[ANN] LearnAPI.jl - Proposal for a basement-level machine learning API

People might use the term model to refer to ‘abstract model’ and ‘trained model’. For example, according to Microsoft documentation model refers to learned model, but Lux uses model to refer to abstract model + Hyperparams.

I don’t mind Lux approach, using Model to refer to the abstract model (this includes hyperparameters) and ModelArtifact or LearnedModel to refer to the artifact needed to generate predictions (which contains learned parameters, weights, coefficients etc).

Usually MLOps people refer to model as the ‘abstract model that one can instanciate’ and Model artifact to the file/files someone in production needs to productionize a model (which can be folder containing hyperparams, learned parameters and any metadata or information used to get predictions).

I have heard the use of Model to refer to Abstract model as well as Learned model but I have never seen the use of model artifact or learned model to refer to a model that has not been trained.

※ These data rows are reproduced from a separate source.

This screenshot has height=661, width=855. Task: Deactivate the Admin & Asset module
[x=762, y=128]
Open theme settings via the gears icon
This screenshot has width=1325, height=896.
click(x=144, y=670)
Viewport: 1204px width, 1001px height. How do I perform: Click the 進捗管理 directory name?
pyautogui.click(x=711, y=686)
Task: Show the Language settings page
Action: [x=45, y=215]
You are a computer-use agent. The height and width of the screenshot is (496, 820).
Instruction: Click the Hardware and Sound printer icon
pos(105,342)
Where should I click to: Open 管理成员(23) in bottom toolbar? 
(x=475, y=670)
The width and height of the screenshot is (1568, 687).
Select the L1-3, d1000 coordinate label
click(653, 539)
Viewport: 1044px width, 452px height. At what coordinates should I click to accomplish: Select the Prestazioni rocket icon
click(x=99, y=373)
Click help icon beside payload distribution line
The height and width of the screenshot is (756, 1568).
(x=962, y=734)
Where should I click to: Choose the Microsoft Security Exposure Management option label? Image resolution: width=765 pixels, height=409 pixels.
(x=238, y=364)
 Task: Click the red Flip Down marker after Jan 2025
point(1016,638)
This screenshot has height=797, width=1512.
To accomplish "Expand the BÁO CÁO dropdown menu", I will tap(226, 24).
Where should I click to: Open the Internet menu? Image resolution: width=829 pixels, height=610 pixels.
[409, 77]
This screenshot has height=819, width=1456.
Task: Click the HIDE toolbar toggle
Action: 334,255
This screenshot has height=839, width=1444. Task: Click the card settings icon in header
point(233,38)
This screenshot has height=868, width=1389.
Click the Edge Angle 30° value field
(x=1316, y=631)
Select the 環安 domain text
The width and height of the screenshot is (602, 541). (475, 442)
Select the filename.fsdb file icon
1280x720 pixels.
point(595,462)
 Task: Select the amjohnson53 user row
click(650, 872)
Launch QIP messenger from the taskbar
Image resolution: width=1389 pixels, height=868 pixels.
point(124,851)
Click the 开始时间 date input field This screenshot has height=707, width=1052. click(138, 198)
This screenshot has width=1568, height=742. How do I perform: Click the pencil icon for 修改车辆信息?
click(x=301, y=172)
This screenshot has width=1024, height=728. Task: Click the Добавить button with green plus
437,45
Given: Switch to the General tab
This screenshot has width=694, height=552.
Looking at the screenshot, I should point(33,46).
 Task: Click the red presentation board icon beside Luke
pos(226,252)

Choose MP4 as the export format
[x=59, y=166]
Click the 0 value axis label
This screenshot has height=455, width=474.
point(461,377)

This seems to naturally yield to using concepts that define each other:

  • Model vs ModelArtifact:

    • Model is the abstract model defined with hyperparams
    • ModelArtifact refers to model + learned params.
  • ModelHyperparams vs Model:

    • ModelHyperparms refer to model hyperparams
    • Model refer to model + learned params.

Could the previous naming convention pairs (if used together in the same context) confuse anyone?

I like the design that @CameronBieganek proposed but I would not use Options, there is a word that is understood by everyone in ML which is HyperParameters or HypeParams.

Following this nomenclature I would have an implementation for ridge as follows:

using LearnAPI
using Tables

struct RidgeRegressorHyperparams
    lambda::Float64
end

RidgeRegressorHyperparams(; lambda=0.1) = RidgeRegressorHyperparams(lambda)

struct RidgeRegressor
    hyperparams::RidgeRegressorHyperparams
    coefs::Vector{Float64}  
    importances::Vector{Pair{Symbol, Float64}}
end

function LearnAPI.fit(Hyperparams::RidgeRegressorHyperparams, X, y; verbosity=0)
    x = Tables.matrix(X)
    s = Tables.schema(X)
    features = s.names

    coefs = (x'x + Hyperparams.lambda*I)\(x'y)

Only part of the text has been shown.